2. Description of the Related Art
Generally, cryptography uses a private key accessed only by a user and a public key which can be published or distributed upon request for use by those people wanting to communicate with the user. A person wanting to communicate with the user will first obtain a certificate which can be obtained from a certification authority, bearing the user's public key.
Data concerning the keys and certificates is represented by a tree structure in directories and files. Two file types are generally found in this structure:
the DF type files containing file control information (and pointers to EF files or other files),
and the EF (elementary files) type files.
In this application, we will not detail the access conditions defined at each level of the card file structure and for function groups acting on the files.

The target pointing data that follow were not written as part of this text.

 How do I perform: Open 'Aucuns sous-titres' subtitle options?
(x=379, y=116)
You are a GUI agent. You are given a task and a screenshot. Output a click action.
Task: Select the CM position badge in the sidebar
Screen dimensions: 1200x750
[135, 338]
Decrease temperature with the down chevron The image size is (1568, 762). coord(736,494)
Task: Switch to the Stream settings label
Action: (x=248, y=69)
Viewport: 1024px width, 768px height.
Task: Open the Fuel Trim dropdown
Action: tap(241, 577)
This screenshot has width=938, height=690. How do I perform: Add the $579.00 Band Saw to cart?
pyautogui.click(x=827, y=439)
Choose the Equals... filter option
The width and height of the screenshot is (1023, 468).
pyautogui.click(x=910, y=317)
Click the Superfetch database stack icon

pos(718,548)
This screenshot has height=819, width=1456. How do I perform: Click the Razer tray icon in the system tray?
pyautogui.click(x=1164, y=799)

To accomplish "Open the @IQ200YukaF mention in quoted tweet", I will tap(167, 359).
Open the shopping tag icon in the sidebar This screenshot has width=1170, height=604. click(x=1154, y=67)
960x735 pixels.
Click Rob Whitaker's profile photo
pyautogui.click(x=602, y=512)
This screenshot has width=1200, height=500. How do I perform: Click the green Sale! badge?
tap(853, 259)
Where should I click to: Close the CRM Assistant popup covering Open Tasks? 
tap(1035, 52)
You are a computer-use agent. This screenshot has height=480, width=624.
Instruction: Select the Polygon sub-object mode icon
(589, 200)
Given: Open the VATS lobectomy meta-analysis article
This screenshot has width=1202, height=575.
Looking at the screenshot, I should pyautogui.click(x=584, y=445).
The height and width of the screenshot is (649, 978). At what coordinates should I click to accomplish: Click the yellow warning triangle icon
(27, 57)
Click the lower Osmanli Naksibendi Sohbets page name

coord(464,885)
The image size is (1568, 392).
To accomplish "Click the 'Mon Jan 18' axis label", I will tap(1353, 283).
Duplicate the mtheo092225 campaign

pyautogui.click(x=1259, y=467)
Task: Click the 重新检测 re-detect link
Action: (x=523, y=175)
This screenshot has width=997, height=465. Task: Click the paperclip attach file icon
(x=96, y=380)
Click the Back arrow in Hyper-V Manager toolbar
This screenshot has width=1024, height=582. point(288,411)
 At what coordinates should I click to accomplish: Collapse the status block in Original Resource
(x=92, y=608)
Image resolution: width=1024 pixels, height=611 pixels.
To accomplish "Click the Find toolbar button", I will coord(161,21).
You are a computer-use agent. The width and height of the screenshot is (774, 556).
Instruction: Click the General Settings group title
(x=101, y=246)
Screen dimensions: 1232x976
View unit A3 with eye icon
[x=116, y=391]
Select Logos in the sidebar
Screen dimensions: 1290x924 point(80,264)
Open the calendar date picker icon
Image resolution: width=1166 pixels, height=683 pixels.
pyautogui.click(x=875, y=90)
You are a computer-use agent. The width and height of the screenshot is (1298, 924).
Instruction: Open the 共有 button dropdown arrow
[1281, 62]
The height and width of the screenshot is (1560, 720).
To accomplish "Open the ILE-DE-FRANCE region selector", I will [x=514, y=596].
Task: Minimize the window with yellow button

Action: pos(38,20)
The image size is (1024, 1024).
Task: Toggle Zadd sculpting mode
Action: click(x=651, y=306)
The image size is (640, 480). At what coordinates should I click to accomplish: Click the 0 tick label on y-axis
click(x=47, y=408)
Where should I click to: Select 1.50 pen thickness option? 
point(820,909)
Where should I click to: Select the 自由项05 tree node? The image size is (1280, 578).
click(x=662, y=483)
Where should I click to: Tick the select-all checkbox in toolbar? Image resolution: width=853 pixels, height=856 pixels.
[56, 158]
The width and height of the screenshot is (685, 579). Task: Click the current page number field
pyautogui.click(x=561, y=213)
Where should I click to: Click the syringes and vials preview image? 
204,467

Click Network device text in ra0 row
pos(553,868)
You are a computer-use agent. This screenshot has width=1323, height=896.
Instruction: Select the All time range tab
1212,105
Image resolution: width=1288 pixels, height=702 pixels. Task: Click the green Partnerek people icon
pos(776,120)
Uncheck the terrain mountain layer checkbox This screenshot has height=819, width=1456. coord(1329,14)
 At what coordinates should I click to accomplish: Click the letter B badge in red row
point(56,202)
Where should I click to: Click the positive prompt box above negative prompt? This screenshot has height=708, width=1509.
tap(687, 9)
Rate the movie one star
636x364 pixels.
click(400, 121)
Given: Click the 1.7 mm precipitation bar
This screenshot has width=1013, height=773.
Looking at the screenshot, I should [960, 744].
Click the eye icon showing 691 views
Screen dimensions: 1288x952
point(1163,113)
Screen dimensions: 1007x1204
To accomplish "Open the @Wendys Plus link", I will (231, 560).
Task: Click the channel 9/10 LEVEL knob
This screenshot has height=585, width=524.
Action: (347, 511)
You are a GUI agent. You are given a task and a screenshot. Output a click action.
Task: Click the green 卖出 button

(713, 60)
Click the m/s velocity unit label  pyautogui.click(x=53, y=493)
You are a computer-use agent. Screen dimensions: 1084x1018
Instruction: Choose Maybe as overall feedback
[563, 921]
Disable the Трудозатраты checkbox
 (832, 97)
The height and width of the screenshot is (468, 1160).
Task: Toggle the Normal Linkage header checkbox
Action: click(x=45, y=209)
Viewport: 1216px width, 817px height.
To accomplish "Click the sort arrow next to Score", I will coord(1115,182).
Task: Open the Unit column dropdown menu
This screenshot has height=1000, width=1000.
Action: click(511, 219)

More precisely, format PKCS#15 defines four object classes attached to the root. These classes are:                the Key class,        the certificate class,        the authentication class,        and the data class.        
These classes themselves include subclasses. For example, the “Key” class includes three classes called:                private key class        secret key class        public key class        
Each object belonging to a class includes attributes. A tree therefore generally includes several objects distributed throughout the tree.
These objects and directories are represented according to the standard ASN.1 (ASN.1 Abstract Syntax Notation) ISO/IEC 8824 published by ANSI (American National Standards Institute). This standard specifies the syntax to be used to describe complex data objects.
These objects are then encoded according to Distinguished Encoding Rules (DER) defined in the same standard ASN.1. These encoding rules define the encoding of objects as byte sequences. There is no need to describe this standard ASN.1 any further since it is not the subject of the invention.
Once encoding has been carried out, an application external to the card, for example a card reader, can read the encoded data stored on the card from a directory PKCS#15 (the root) and find from the tree structure described above how to use the keys, the certificates and applications stored on the card.
Encoding is generally carried out during the card personalisation. After personalisation, some tree attributes may have to be updated. This updating is extremely complicated. Updating from a reader consists, in fact, of two main steps:                Firstly, all encoded data must be decoded,        Secondly, once updating has bee carried out, this data must be encoded again.        
These two steps must be repeated whenever at least one attribute of an object has to be updated.